Monday, June 23, 2008

A Little Taste Of History (18)

Topic: New York City's Theatres Pre: 1911 #1

Abbey's Park Theatre

Nearly on the site of the old Buck's Horn Tavern, Abbey's Park Theatre stood in the seventies and eighties. The Stock company was one of the best in New York, containing several actors who later joined Daly's company. Between seasons many well-known actors appeared; among them, Mrs. Langtry, who made her American debut upon this stage.

The house was planned by Dion Boucicault, but he got into difficulties and was not its manager when it opened in 1874. It came under the management of Abbey on November 27, 1876,the actress Lotta being his financial backer. Among the plays first given here was "The Gilded Age" in which John T. Raymond appeared as the protagonist, Colonel Mulberry Sellers. The play was founded on Mark Twain's story of the same name. The house was destroyed by fire, October 30, 1882,several hours before the evening performance, and was not rebuilt.

Lester Wallack's Theatre

Lester Wallack moved into his up-town theatre at the northeast corner of Thirtieth Street in February, 1881, but the building was not ready for opening until January 4, 1882. The exterior of the building has never been completely finished. Here Wallack had an excellent stock company as before; but the house never became so famous or so popular as the old Thirteenth street theatre perhaps, because a new generation of theatre-goers had grown up and the actor-manager was getting old. He retired from active management, and the house opened as Palmer's Theatre on October 8, 1888, to become and remain Wallack's once more on December 7, 1896.
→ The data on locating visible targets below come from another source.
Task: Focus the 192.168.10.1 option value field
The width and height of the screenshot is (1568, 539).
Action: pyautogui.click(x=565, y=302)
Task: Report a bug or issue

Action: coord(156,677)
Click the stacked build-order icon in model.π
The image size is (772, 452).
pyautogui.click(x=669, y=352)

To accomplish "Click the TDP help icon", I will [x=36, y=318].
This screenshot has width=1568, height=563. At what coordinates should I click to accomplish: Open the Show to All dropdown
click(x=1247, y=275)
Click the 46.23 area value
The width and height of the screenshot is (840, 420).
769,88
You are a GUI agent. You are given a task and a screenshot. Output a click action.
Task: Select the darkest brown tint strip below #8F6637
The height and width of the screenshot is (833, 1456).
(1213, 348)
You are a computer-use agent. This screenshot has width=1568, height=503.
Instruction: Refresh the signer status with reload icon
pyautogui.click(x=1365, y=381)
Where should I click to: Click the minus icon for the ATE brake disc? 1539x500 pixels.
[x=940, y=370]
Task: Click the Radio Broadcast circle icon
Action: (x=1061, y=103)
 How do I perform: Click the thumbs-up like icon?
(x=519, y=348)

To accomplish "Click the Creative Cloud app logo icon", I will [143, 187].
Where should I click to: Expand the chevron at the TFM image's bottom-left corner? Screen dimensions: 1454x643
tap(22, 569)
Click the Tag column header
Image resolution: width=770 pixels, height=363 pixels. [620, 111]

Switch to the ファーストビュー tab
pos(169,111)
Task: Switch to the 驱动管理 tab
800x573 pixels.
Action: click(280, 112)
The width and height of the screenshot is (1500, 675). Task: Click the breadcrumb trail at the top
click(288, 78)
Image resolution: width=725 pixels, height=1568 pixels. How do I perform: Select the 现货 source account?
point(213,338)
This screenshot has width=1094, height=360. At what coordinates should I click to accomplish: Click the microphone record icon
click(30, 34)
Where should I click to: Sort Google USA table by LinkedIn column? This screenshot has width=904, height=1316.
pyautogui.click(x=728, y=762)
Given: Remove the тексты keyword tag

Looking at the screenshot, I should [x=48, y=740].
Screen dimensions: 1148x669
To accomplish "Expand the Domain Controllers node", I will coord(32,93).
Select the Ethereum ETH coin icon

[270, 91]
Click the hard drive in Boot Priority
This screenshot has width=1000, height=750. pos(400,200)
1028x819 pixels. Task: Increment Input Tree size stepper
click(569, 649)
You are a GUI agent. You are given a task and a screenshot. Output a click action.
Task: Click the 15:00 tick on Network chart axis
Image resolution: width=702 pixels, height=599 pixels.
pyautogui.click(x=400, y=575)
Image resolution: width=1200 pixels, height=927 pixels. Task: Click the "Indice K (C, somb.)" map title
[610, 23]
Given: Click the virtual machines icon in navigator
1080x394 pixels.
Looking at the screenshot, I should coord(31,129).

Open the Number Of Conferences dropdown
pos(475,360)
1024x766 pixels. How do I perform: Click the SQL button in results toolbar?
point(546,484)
Banvard's Museum and Theatre

The oldest theatre in this neighborhood was originally Banvard's Museum and Theatre at 1221 Broadway, near Thirtieth Street. It was the first building in the city erected expressly for museum purposes, and was opened June 17, 1867. It became Wood's Museum and Metropolitan Theatre in 1868, and Wood's Museum and Menagerie in 1869. Very good plays with first-class actors were given under both managers, as I can personally testify. In 1877, it became the Broadway Theatre, and two years later it became Daly's remaining under the management of Augustin Daly until his death. It was the one theatre where the visitor could find the perfection of acting, management, and presentation, whether the play were a French or German farce or a Shakesperian revival. Ada Rehan, John Drew, Mrs. Gilbert, James Lewis, George Clarke, and others were known, admired, and loved by a generation of theatre-goers.